CSE 373 Assignment 3

Due April 21 2000

This is a programming assignment, and so you must follow all the guidelines specific to programming assignments.

You will implement a new data structure, called a Split. (This is not a standard name or a standard data structure.) A Split is like a binary search tree for two-dimensional data. For example, suppose you have a bunch of cities on a map, and want to be able to look up a city based on its (x,y) coordinate, and perhaps find some of its neighbors. A normal list or binary search tree isn't much help here because the data has no natural linear ordering. You could try ordering by one coordinate or the other, but then nearby cities could be far away from each other in the data structure.

We will create a tree structure that has four children per node, instead of the two children we were used to with binary search trees. A node will either be a leaf (containing info about one city), or a "split" node. Split nodes represent a rectangular area on the map, and the four children correspond to the four quadrants of that rectangle.

Note that this is slightly different from the way binary search trees work, because here all the data is in the leaves. Interior split nodes have no city data.

Figure 1: a map containing several cities

In figure 2, we have divided the map into four large sections. These four sections are the children of the root node in the tree. The upper right node has no cities, so that pointer will be null. The upper left node has one city (Seattle), so that child pointer will point to a leaf node representing Seattle.

The lower left section of the map has two cities (Portland and SanFrancisco). A single leaf node isn't enough, so we divide that section into 4 subsections. The root's lower-left child pointer will point to a split node (call it LL). LL has four children of its own; two of them are null (the upper right and lower right) and two are leaves (upper left and lower left).

How did we decide the way in which to split up the map? A very simplistic method is used -- whenever you need to split a section because you have more than one city there, divide the section right down the middle (both in x and y). You'll note that the split in the lower right (the lines are at x=6000, y=6000) didn't accomplish much. The three cities are still all in one section after that first split, and another split was necessary to separate them.

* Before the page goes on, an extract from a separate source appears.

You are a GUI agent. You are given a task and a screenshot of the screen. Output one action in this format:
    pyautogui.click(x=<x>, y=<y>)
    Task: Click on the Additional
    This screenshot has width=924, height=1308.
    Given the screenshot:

Figure 2: a map that has been split

It would have been better to split the lower right section at x=5000, y=7000, as shown in figure 3.

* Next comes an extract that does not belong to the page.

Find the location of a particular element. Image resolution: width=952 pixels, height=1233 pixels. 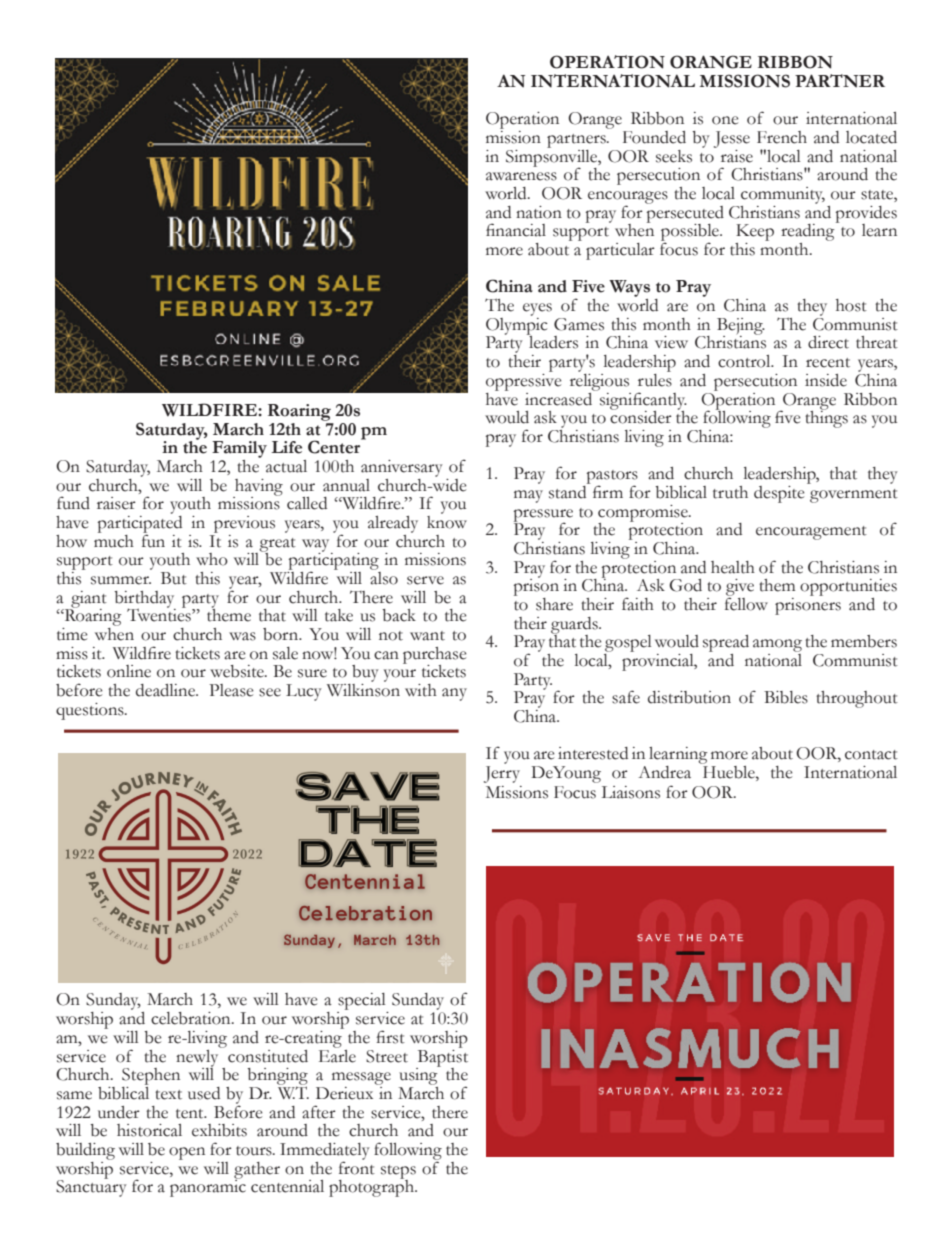

awareness is located at coordinates (521, 176).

However, this would require more smarts than we will have time for. Using the data to decide where to split is known as an adaptive technique (the data structure "adapts" to different input data).

Figure 3: a more efficient way to do the split--we will not try to do this!!

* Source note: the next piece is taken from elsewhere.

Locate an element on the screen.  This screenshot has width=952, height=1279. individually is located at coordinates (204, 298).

Here is a more direct representation of the tree structure for the example in figure 2.

You are given the following files:

split.h: declarations of structures and various functions. You are not allowed to change anything in this file
split.cpp: skeleton code for the ADT. The main( ) routine is provided, as well as a number of support routines (such as dump). You will write the core operations, as marked by TODO comments in the code.
split.txt: a sample input file

There is also a sample solution provided so you can see what is supposed to happen.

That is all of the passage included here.